Maintenant que je me trouvais dans ce monde, je ne pouvais admettre que tout était réalisable. Entre le réel et l’imaginaire, il n’y a qu’un pas. La seule chose qui me réconfortait dans toute cette histoire, c’est que j’étais dans la peau d’une personne qui n’était pas à plaindre. J’avais de l’argent à ne plus compter, des serviteurs à gogo et une place importante dans la société. Je faisais partie des nobles, une famille protestante originaire d’Angleterre. Alors que Sarah était issue d’une famille catholique convertie que très récemment au protestantisme. Les Collins ne bénéficiaient pas vraiment de tous les privilèges que les Driscoll avaient. Encore une fois, elle se trouvait du mauvais côté de la barrière.

Depuis que je l’avais séquestrée dans ma chambre, je ne l’avais plus vraiment croisée hormis les quelques fois où je l’avais aperçue à l’église. J’y étais allé non pas qu’Andrew me forçait à venir, mais parce qu’il m’avait informé de sa présence. Comme je faisais partie des retardataires puisque les cultes religieux n’étaient pas ma tasse de thé, je ne pouvais l’observer que par-derrière. Elle interprétait si bien son rôle, que parfois, je me demandais si je n’avais pas fait erreur sur la personne. Elle lisait à haute voix quand il fallait lire, chantait quand on l'invitait à participer et finissait toujours par aller voir le pasteur en fin de serment pour lui poser davantage de questions. Je gardais souvent mes distances, sans oublier de jeter, de temps en temps, un œil discret sur ses faits et geste. Son soi-disant père venait la plupart du temps me saluer ainsi, le troisième de ses fils, Jacob. Monsieur Collins s’était remis de ses problèmes et paraissait plus jeune qu’avant. Quant à ses deux autres enfants, Ambrose et Alexander, ils faisaient leur possible pour m’éviter. La mère ne me donnait pas plus de l’importance que ses fils, se contentant de hocher la tête de loin. Helena et Matthew, mes invités du moment, se trouvaient la plupart du temps à mes côtés. Ils avaient suscité la curiosité des habitants et notre relation devenait l’un de leurs sujets favoris. Certains regardaient la grande sœur avec beaucoup d’admiration, tandis que d’autres la jalousaient. Sa présence à mes côtés soulevait bien des questions. Quel genre de relation entretenait-elle avec moi ? Les gens avaient souvent un sourire malicieux quand je déclarais que c’était une simple amie. Ils avaient du mal à croire dans l’amitié entre homme et femme. D’ailleurs, deux siècles plus tard, les mentalités n’avaient guère changé. Surtout pas au moyen orient.

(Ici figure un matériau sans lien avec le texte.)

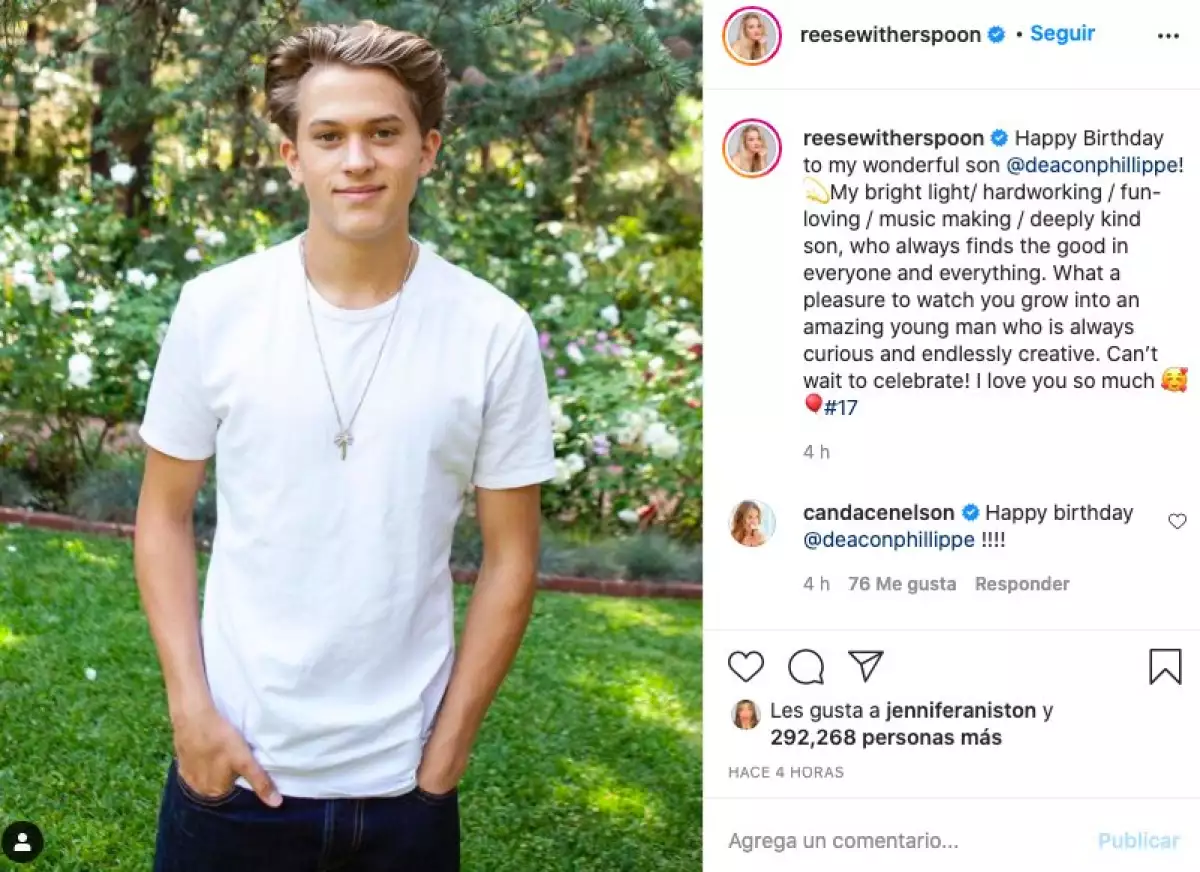Reply to comment using Responder
This screenshot has height=872, width=1200.
pyautogui.click(x=1022, y=584)
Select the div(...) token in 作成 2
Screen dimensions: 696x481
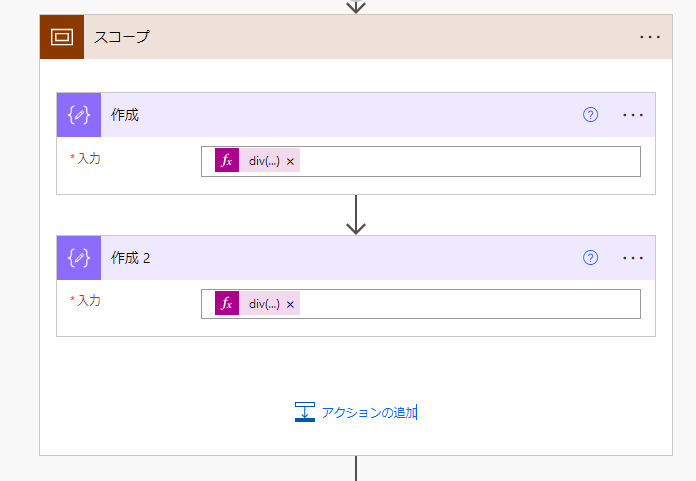(264, 304)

Les nouvelles circulaient tellement vite que j’avais reçu après quelques jours, depuis le départ de mes parents, une lettre de ma mère m’exposant toutes ses craintes à ce sujet. Je lui répondis que mon esprit était toujours aussi occupé par la jeune fille que j’avais accidentellement blessé.

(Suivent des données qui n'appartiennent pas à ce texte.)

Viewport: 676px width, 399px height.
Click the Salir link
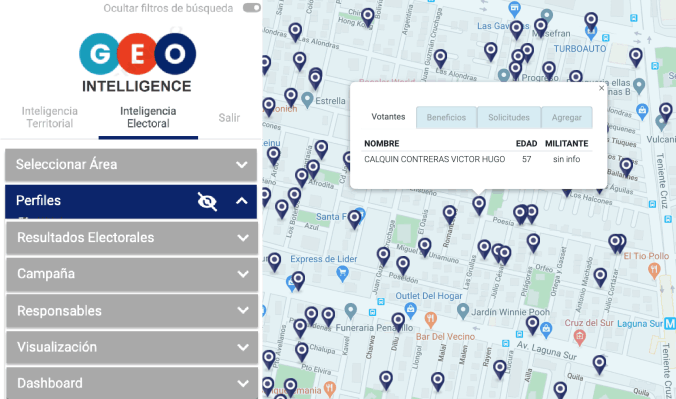(229, 118)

Quand il m’arrivait de croiser par hasard à l’église le regard de Sarah, elle détournait le plus souvent sa tête, faisant semblant de ne pas me remarquer. Que pouvait-elle m’offrir de mieux que de dénier mon existence ? J’avais même essayé d’attirer son attention en faisant croire que je n’avais d’yeux que pour Helena, mais ça n’avait pas non plus marché. Les rares fois où elle m’avait longuement contemplé, c’était quand les paroles du pasteur venaient résonner dans son cœur. Celui-ci parlait avec sagesse et sincérité profonde de l’amour de dieu envers ses créatures. À ce moment-là, son regard qui était le plus souvent hostile se radoucissait et cherchait désespérément dans le mien, une complicité réconfortante. Après tout, je n’étais pas aussi insignifiant pour elle.